Individually the make-up visual effects CGI production design and art direction are all wondrous to behold but when fused together to create larger-than-life set pieces and action sequences the collaborative result is often unharmonious. I’m not knocking the 3D presentation; unlike 2010’s genre counterpart Clash of the Titans the filmmakers had plenty of time to perfect the third dimension and there are only a few moments that make the decision to convert look like it was a bad one. It’s the unavoidable overload of visual trickery that’s to blame for the frost giants’ icy weaponized constructs and other hybrids of the production looking noticeably artificial. Though there’s some imagery to nitpick the same can’t be said of Thor’s thunderous sound design which is amped with enough wattage to power The Avengers’ headquarters for a century.

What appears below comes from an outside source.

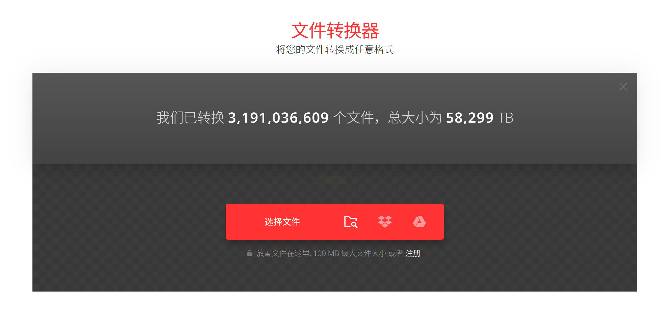Click the 3,191,036,609 converted files count
This screenshot has height=319, width=665.
(x=278, y=118)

Chock full of nods to the comics the screenplay is both a strength and weakness for the film. The story is well sequenced giving the audience enough time between action scenes to grasp the characters motivations and the plot but there are tangential narrative threads that disrupt the focus of the film. Chief amongst them is the frost giants’ fore mentioned relic which is given lots of attention in the first act but has little effect on the outcome. In addition I felt that S.H.I.E.L.D. was nearly irrelevant this time around; other than introducing Jeremy Renner’s Hawkeye the secret security faction just gets in the way of the movie’s momentum.

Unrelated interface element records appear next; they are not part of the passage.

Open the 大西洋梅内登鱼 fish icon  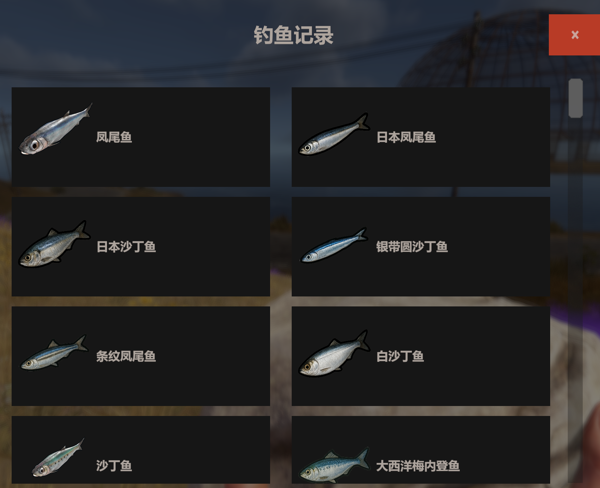[x=334, y=465]
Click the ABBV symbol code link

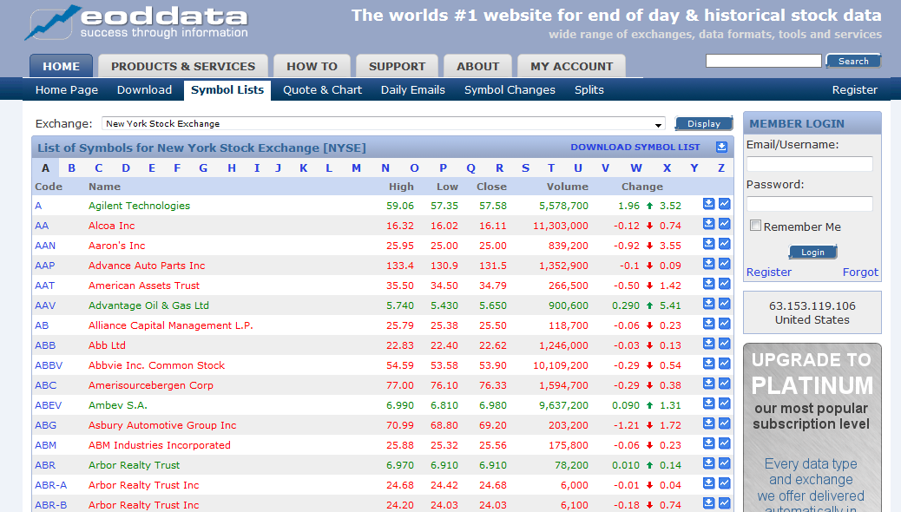click(49, 364)
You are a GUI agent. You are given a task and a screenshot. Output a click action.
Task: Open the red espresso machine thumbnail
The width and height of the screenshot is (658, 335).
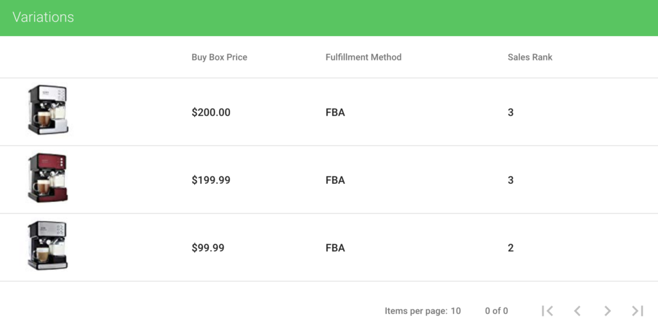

While most of the comedy crashes and burns there are a few laughs to be found in the film. Most come from star Hemsworth’s charismatic portrayal of the God of Thunder. He plays up the stranger-in-a-strange-land aspect of the story with his cavalier but charming attitude and by breaking all rules of diner etiquette in a particularly funny scene with the scientists whose respective roles as love interest (Portman) friendly father figure (Skarsgaard) and POV character (Dennings) are ripped right out of a screenwriters handbook.
Though he handles the humorous moments without a problem Hemsworth struggles with some of the more dramatic scenes in the movie; the result of over-acting and too much time spent on the Australian soap opera Home and Away. Luckily he’s surrounded by a stellar supporting cast that fills the void. Most impressive is Tom Hiddleston who gives a truly humanistic performance as the jealous Loki. His arc steeped in Shakespearean tragedy (like Thor’s) drums up genuine sympathy that one rarely has for a comic book movie villain.
My grievances with the technical aspects of the production aside Branagh has succeeded in further exploring the Marvel Universe with a film that works both as a standalone superhero flick and as the next chapter in the story of The Avengers. Thor is very much a comic book film and doesn’t hide from the reputation that its predecessors have given the sub-genre or the tropes that define it. Balanced pretty evenly between “serious” and “silly ” its scope is large enough to please fans well versed in the source material but its tone is light enough to make it a mainstream hit.